··· PROVIDED TEXT ···

I am a bit confused on how best to do the following. I am not after the code, but rather what I should do and when.
I want to do the following
get a list of shops (model query)
create a pool for each shop (pool1, pool2, pool3)
for each shop get all the products
process each product by adding it to the pool, so pool1-product1,pool1-product2
The above shows that I have lots of shop and each shop has lots of products that need to be processed. I want the shops to be processed at the same time
I am confused on what is the best way to approach this
Any help would be appreciated
Thanks
Grant
CodePudding user response:
You are trying to parallelize I/O-bound tasks (tasks consisting mostly of network calls and other I/Os). You can either use a cooperative multitasking library such as AsyncIO of use a thread pool for that. Here is what it could look like using a thread pool:
from concurrent.futures import ThreadPoolExecutor
def process_product(product):
...

··· DATA TO EXAMINE ···

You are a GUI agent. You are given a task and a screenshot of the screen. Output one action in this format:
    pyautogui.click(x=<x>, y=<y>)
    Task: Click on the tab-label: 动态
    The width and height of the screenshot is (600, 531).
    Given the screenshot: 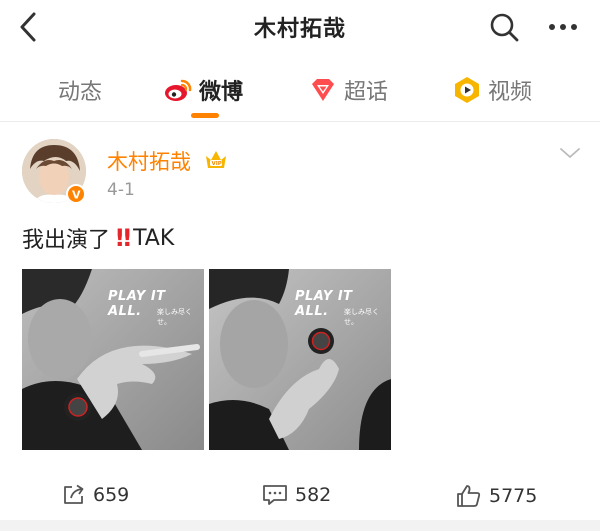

···

WHAT TO DO →
• A. In the forum thread about processing shops in parallel, what kind of tasks does the reply say are being parallelized?
• B. Please carry the forum thread about processing shops in parallel forward from the point where it stops.

TASK-BY-TASK OUTPUTS →
• A. I/O-bound tasks, consisting mostly of network calls and other I/Os.

• B.
def process_shop(shop):
for product in shop.products:
process_product(product)
def main():
shops = [...]
with ThreadPoolExecutor() as executor:
executor.map(process_shop, shops)
Usually, you do not want to create a new thread for each shop as it could be expensive and inefficient, hence the use of a pool.
With AsyncIO, you can use the gather()
function to launch concurrent tasks. It would ressembles:
import asyncio
async def process_product(product):
...
async def process_shop(shop):
for product in shop.products:
await process_product(product)
async def main():
shops = [...]
await asyncio.gather(*[process_shop(shop) for shop in shops])
if __name__ == "__main__":
asyncio.run(main())